Records for the task -

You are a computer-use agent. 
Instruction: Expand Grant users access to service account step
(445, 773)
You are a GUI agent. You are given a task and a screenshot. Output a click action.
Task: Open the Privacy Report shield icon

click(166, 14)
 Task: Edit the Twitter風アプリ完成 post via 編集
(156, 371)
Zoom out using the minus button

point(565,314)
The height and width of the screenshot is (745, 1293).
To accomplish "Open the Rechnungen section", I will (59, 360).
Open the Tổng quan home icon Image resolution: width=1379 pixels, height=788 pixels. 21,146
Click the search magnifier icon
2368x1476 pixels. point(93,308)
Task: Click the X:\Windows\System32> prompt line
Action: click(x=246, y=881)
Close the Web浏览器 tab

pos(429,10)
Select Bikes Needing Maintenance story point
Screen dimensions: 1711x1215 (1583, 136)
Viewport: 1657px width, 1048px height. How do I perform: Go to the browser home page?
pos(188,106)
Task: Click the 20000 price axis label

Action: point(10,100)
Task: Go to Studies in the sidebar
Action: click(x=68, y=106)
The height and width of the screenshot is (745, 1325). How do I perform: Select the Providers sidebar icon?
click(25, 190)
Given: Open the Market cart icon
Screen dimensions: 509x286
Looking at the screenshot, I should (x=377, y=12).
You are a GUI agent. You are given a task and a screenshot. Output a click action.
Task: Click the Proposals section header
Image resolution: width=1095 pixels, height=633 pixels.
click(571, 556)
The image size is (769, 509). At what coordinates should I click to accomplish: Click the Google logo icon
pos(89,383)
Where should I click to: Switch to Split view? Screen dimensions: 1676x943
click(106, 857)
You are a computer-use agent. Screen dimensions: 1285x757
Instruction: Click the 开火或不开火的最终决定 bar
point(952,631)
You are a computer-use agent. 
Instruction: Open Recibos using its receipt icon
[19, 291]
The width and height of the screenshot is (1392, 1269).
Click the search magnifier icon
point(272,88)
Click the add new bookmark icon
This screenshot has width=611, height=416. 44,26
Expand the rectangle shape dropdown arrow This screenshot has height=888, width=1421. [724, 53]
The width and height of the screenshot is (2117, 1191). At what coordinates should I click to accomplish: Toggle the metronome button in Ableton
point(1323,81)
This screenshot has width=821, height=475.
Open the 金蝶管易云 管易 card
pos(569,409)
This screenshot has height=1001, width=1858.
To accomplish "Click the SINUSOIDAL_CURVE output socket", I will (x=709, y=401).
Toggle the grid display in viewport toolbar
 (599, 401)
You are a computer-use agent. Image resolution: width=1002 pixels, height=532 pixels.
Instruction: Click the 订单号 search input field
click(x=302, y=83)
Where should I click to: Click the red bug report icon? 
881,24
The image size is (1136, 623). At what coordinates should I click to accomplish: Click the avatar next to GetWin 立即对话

What needs to be done - Give the records above again in full, keeping every character unchanged.

Response to this task -
You are a computer-use agent. 
Instruction: Expand Grant users access to service account step
(445, 773)
You are a GUI agent. You are given a task and a screenshot. Output a click action.
Task: Open the Privacy Report shield icon

click(166, 14)
 Task: Edit the Twitter風アプリ完成 post via 編集
(156, 371)
Zoom out using the minus button

point(565,314)
The height and width of the screenshot is (745, 1293).
To accomplish "Open the Rechnungen section", I will (59, 360).
Open the Tổng quan home icon Image resolution: width=1379 pixels, height=788 pixels. 21,146
Click the search magnifier icon
2368x1476 pixels. point(93,308)
Task: Click the X:\Windows\System32> prompt line
Action: click(x=246, y=881)
Close the Web浏览器 tab

pos(429,10)
Select Bikes Needing Maintenance story point
Screen dimensions: 1711x1215 (1583, 136)
Viewport: 1657px width, 1048px height. How do I perform: Go to the browser home page?
pos(188,106)
Task: Click the 20000 price axis label

Action: point(10,100)
Task: Go to Studies in the sidebar
Action: click(x=68, y=106)
The height and width of the screenshot is (745, 1325). How do I perform: Select the Providers sidebar icon?
click(25, 190)
Given: Open the Market cart icon
Screen dimensions: 509x286
Looking at the screenshot, I should (x=377, y=12).
You are a GUI agent. You are given a task and a screenshot. Output a click action.
Task: Click the Proposals section header
Image resolution: width=1095 pixels, height=633 pixels.
click(571, 556)
The image size is (769, 509). At what coordinates should I click to accomplish: Click the Google logo icon
pos(89,383)
Where should I click to: Switch to Split view? Screen dimensions: 1676x943
click(106, 857)
You are a computer-use agent. Screen dimensions: 1285x757
Instruction: Click the 开火或不开火的最终决定 bar
point(952,631)
You are a computer-use agent. 
Instruction: Open Recibos using its receipt icon
[19, 291]
The width and height of the screenshot is (1392, 1269).
Click the search magnifier icon
point(272,88)
Click the add new bookmark icon
This screenshot has width=611, height=416. 44,26
Expand the rectangle shape dropdown arrow This screenshot has height=888, width=1421. [724, 53]
The width and height of the screenshot is (2117, 1191). At what coordinates should I click to accomplish: Toggle the metronome button in Ableton
point(1323,81)
This screenshot has width=821, height=475.
Open the 金蝶管易云 管易 card
pos(569,409)
This screenshot has height=1001, width=1858.
To accomplish "Click the SINUSOIDAL_CURVE output socket", I will (x=709, y=401).
Toggle the grid display in viewport toolbar
 (599, 401)
You are a computer-use agent. Image resolution: width=1002 pixels, height=532 pixels.
Instruction: Click the 订单号 search input field
click(x=302, y=83)
Where should I click to: Click the red bug report icon? 
881,24
The image size is (1136, 623). At what coordinates should I click to accomplish: Click the avatar next to GetWin 立即对话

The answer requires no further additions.